Devora Caytak, with Camp Gan Israel said being able to ultimately hold some form of camp last summer was a shock.
“We didn’t know if we’d be able to have camp and we found out in June that we could have camp,” said Caytak. For those who have ever been involved in camp planning or even registered a child for a summer camp session, you’d know that camps registration usually opens late-winter, with planning beginning for the next summer as soon as summer ends.
“We were thinking ‘Should we, should we not,’ and finally we decided we would have it and follow the government protocol — staff had to wear masks and social distance … when parents dropped off their kids, we met them at the entrance and screened them and took their temperature and accepted them into camp.”
At the Soloway Jewish Community Centre, the doors closed mid-March and didn’t open again for four months, until mid-July.
“We opened solely at that point to operate a modified day camp program,” said SJCC president and COO Barry Sohn.
Pre-pandemic the SJCC camp would have 700-800 children registered, with 400 kids on site in camp programs any given week.
“At capacity with our reduced capacity, we were accommodating 200 children on site — roughly half of what we could do before the pandemic,” said Sohn.
Because the announcement for day camps to run was so last minute, Caytak at Camp Gan Israel only ended up with about 20 kids registered — but the staff worked hard to make it both fun and safe for everyone on site.
“Those kids that came, every morning they had a big smile on their face and they were so happy to be at camp. Kids need to be around other kids,” said Caytak. “Everybody was really careful and I think the parents really wanted their kids to be at camp. I was so afraid if someone contracted the virus we’d have to close down — and it didn’t happen.”
There were also no COVID scares at SJCC and they plan to capitalize on their success for summer 2021.
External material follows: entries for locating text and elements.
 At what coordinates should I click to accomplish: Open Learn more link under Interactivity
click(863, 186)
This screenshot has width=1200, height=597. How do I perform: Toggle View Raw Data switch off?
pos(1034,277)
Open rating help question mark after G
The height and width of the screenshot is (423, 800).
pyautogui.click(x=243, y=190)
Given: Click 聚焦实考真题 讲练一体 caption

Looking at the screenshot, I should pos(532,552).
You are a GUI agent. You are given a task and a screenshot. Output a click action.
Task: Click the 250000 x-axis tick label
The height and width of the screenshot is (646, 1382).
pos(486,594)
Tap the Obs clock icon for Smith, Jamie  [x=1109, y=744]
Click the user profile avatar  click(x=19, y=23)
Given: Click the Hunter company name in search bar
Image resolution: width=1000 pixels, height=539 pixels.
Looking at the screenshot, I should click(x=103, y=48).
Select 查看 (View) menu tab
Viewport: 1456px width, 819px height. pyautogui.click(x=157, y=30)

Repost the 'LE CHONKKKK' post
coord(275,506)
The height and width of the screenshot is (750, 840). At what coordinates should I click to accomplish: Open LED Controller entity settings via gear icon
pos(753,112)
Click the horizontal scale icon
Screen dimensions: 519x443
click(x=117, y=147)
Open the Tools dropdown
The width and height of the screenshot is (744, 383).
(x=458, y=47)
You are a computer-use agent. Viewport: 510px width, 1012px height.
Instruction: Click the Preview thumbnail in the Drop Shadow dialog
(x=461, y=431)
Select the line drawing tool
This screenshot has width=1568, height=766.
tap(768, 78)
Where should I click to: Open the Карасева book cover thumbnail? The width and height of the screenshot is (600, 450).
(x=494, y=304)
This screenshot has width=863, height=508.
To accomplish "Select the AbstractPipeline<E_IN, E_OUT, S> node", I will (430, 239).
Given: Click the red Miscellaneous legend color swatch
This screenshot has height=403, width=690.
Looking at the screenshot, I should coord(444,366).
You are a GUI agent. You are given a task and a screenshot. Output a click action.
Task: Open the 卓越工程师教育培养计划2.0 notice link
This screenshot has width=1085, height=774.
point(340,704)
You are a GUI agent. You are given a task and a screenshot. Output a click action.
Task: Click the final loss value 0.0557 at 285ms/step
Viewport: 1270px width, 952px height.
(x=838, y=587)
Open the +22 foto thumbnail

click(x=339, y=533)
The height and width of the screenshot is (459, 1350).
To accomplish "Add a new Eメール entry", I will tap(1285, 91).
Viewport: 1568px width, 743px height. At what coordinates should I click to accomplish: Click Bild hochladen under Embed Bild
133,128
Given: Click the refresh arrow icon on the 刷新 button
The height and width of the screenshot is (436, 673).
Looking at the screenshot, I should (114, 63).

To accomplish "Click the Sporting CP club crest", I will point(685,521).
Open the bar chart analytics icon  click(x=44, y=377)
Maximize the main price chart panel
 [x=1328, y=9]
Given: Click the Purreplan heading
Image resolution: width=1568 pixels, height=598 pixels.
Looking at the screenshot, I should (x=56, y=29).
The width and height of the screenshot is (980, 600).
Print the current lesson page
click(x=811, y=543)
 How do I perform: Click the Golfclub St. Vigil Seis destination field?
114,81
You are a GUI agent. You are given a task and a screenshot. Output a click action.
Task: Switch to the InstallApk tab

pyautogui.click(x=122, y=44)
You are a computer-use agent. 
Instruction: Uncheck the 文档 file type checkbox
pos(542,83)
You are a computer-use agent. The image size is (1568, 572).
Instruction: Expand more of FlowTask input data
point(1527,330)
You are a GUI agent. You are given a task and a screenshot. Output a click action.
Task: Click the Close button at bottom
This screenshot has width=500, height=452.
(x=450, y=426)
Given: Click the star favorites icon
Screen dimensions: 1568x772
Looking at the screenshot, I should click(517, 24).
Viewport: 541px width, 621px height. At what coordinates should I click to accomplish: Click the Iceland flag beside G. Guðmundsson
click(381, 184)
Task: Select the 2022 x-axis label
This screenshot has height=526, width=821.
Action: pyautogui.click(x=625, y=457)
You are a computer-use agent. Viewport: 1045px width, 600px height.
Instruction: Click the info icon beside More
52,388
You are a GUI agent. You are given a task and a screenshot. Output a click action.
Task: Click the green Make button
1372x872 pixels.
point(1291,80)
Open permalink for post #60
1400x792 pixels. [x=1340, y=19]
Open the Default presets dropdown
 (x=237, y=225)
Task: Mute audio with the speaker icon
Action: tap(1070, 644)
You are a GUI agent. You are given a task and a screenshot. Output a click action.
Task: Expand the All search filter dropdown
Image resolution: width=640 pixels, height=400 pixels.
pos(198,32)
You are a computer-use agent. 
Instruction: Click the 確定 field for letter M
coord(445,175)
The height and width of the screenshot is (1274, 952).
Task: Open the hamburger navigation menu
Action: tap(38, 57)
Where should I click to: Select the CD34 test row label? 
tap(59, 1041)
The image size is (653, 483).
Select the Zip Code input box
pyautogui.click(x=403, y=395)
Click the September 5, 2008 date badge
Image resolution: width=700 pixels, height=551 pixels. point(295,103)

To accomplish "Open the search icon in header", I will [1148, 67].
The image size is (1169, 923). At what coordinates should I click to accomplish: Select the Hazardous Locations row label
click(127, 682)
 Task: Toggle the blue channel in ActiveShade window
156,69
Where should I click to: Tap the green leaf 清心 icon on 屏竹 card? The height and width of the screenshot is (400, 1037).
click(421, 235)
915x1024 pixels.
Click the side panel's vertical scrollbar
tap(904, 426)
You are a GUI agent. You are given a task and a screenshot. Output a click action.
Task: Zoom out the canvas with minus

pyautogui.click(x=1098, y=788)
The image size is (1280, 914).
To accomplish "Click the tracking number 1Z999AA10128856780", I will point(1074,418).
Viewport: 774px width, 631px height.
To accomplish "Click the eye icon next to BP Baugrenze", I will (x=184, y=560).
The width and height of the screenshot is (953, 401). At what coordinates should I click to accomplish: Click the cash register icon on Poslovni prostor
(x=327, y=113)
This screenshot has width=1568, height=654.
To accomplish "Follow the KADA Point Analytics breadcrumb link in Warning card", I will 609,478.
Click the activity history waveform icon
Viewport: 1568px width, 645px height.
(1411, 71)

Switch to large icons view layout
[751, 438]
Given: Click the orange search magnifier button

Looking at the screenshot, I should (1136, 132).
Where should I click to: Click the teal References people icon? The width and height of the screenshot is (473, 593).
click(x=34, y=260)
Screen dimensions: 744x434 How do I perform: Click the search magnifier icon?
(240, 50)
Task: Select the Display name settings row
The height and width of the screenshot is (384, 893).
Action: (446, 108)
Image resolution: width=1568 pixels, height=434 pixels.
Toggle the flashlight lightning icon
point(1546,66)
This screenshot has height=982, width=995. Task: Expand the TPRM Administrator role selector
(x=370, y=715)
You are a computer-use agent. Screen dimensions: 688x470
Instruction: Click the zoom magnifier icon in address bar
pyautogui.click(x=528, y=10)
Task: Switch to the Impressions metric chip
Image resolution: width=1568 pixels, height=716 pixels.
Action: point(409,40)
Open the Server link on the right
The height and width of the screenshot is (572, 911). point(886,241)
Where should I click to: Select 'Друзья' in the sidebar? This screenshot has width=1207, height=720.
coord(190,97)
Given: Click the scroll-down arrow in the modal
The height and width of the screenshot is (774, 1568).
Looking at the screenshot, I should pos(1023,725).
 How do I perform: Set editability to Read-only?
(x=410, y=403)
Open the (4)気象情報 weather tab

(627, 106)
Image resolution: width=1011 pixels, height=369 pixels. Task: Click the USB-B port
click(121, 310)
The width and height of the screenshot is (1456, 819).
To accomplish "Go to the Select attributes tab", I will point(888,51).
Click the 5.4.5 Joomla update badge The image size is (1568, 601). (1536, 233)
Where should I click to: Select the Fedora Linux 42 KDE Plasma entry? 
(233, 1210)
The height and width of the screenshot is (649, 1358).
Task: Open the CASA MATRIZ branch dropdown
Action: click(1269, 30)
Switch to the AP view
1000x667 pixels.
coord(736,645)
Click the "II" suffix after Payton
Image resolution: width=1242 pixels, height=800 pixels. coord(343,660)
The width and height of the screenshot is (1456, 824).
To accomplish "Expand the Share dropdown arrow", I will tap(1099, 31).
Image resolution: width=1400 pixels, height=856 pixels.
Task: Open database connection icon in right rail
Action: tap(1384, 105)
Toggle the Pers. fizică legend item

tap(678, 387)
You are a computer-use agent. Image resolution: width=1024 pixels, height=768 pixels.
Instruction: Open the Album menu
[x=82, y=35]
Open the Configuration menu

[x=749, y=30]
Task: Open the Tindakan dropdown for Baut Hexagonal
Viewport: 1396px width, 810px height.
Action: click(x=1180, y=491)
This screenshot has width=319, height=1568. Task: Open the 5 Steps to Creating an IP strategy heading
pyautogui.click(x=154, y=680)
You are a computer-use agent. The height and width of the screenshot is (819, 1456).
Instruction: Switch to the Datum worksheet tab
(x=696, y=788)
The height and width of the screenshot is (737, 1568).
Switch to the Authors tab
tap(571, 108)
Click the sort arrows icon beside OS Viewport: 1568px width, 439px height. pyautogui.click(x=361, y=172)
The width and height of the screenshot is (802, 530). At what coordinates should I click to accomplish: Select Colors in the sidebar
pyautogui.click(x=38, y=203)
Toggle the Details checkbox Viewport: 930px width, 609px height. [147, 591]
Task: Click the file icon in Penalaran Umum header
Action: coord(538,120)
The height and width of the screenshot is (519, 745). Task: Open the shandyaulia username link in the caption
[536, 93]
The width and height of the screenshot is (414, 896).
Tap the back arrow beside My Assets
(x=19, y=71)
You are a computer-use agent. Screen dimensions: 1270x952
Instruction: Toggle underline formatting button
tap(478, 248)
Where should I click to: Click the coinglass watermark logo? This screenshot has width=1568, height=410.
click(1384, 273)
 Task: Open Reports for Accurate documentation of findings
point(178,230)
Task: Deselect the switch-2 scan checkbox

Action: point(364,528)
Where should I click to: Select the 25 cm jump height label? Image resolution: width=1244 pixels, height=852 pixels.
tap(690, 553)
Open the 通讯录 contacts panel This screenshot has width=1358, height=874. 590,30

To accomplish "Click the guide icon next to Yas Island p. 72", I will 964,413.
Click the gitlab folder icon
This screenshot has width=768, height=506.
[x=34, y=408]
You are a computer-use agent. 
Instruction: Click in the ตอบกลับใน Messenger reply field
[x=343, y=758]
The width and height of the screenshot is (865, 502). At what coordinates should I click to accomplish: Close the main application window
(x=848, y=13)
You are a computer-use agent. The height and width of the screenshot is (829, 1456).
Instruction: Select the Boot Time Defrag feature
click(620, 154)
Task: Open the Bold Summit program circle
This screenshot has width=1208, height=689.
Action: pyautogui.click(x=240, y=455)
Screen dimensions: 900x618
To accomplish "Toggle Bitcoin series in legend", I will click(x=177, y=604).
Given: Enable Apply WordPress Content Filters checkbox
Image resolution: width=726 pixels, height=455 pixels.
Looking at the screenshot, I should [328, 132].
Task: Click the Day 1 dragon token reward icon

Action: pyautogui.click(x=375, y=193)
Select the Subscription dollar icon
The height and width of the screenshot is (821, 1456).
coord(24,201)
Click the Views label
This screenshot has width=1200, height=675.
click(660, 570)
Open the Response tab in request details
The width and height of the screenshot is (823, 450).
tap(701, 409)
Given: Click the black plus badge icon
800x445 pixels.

“People are hungry to have things to do for their children. This has been a nightmare year in terms of parents with young children,” said Sohn. “We were very successful last summer, our screenings and our staff and managing the pandemic — everyone was very aware of the protocols established. We intend to do all that again this summer. We do not anticipate that there will be any lessening of the protocols. We know based on what we did last summer what we’re doing already for this summer.”
At CBB, they’ve now had a full year to plan as much as possible for the ever-changing conditions of the pandemic.
“We expect that there will be protocols like a closed bubble, so we’ve decided to plan for that,” said Benedek. CBB will test kids on arrival and keep them in small cohorts for a yet-to-be-determined time period before opening up programming to a wider group.”
Ontario and Quebec camp associations are already lobbying their provincial governments to acknowledge the importance of residential camps and their impacts on kids’ mental health. All camps actively work on their COVID protocols to ensure the experience is safe and positive.
“Camp is a very dynamic experience, both for your Jewish identity but also development and socialization for children at all ages,” said SJCC’s Sohn. “Without camp, there’s a definite void.”
Hopefully that void will be filled for kids of all ages in a Jewish camp setting this summer. It is clear that Ottawa camps are well prepared, eager and optimistic.